Sous d’autres cieux, une active pédagogie était sans doute nécessaire, et Mark Reynier ne le cachait pas. Compliqué à comprendre, Waterford, compliqué à vendre ? Sans doute. Avec un positionnement prix plutôt élevé pour des single malts jeunes ? Assurément, encore qu’on pourrait objecter que le terroir s’exprime davantage dans la jeunesse, avant de céder sous le bois. Était-il raisonnable de se disperser sur deux énormes chantiers en même temps, rhum et whisky ? Peut-être pas. Single malt conceptuel et premium, Waterford aurait-il connu un autre destin s’il était né en Écosse plutôt qu’en Irlande, moins réputée pour les niches pointues ? Il y a des chances.
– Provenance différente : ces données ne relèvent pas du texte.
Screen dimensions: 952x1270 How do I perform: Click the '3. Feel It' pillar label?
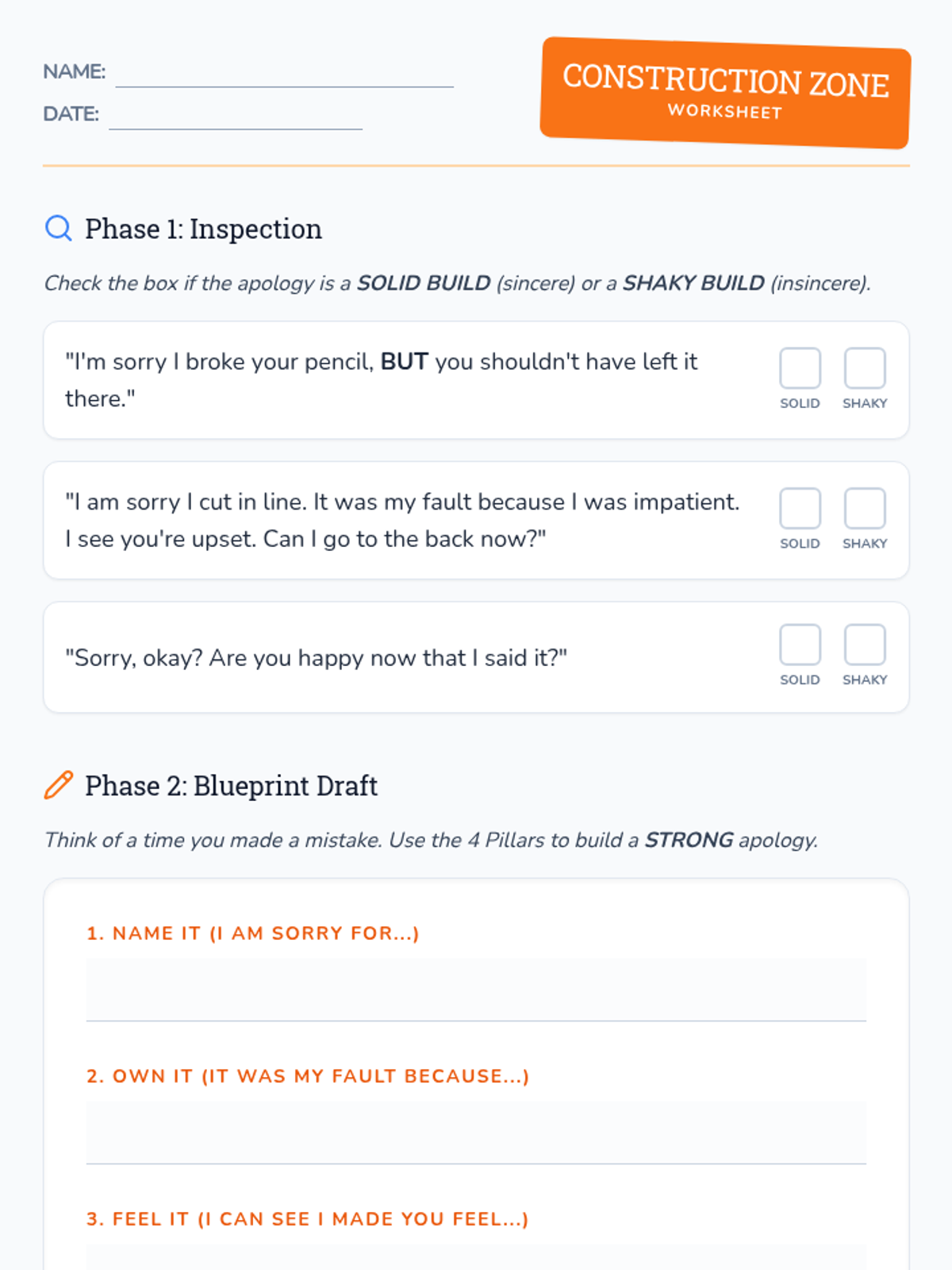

Mais inutile de réécrire l’histoire, car en vieux routier du whisky, Mark Reynier avait anticipé la panade. « Lorsque j’ai mis en place le projet, j’ai toujours eu à l’esprit qu’en cas de difficultés nous pourrions vendre nos stocks excédentaires et cesser de distiller pour économiser de l’argent ; c’est la raison pour laquelle nous avons distillé 1 million de litres dès le premier jour – un trésor de guerre. »
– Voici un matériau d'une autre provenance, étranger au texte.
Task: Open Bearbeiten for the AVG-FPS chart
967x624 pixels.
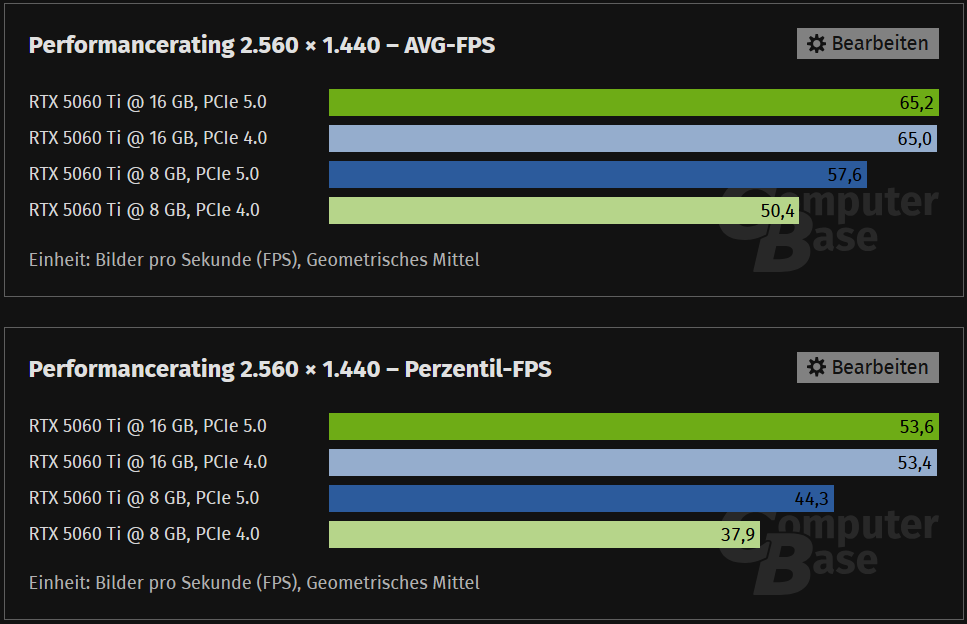Action: click(868, 44)
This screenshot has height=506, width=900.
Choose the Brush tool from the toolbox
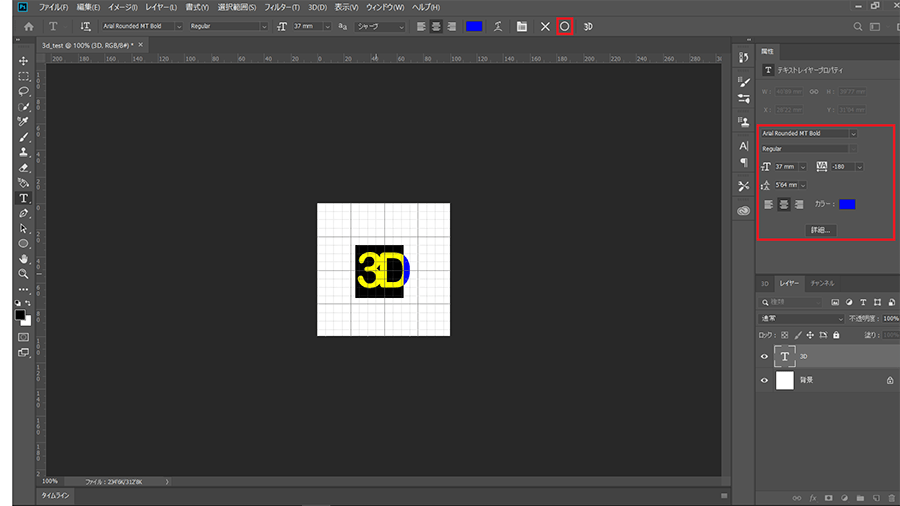point(23,137)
La panade, oui, mais pas la crise majuscule. Pas le whisky loch général qui menace. « Ce que je n’avais pas prévu, c’est que tout le monde vendrait ses stocks en gros en même temps – certains grands acteurs inondant le marché, se délestant de leurs stocks pour des clopinettes. Je n’avais pas non plus anticipé la crise du coût de la vie, la tension de la chaîne d’approvisionnement et la flambée des taux d’intérêt qui s’est produite en même temps. » 

L’industrie a besoin de grandes gueules

Les défaillances de distilleries ne sont pas rares en ce moment, y compris en France – tapez « redressement judiciaire » et « distillerie » sur DuckDuck pour vous faire une idée. Aux États-Unis, on apprend une faillite par semaine. Dernière en date : la branche américaine de Stoli.

Mais rangez les violons et retenez les sanglots, et servez-vous plutôt un whisky : n’enterrons pas Waterford ! Sans l’ombre d’un doute, cette distillerie magnifique opéré par une équipe passionnée trouvera des partenaires ou des repreneurs – rappelez-vous comme Mackmyra nous a fiché la frousse pour rien. « Ce n’est pas la fin, jure Mark Reynier. S’il me reste un peu de souffle, je m’efforcerai de trouver un moyen de maintenir Waterford en vie. »    

On va te prendre au mot, Mark. Car l’industrie du whisky, devenue bien encline à distiller l’eau tiède, a besoin de frondeurs magnifiques, de grandes gueules qui dérangent, de têtes brûlées qui nous poussent dans les cordes aux limites de nos tépides conforts et de créateurs prêts à prendre des risques. C’est une espèce en danger, protégeons les derniers spécimens. En cette fin d’année, offrez(-vous) du Waterford.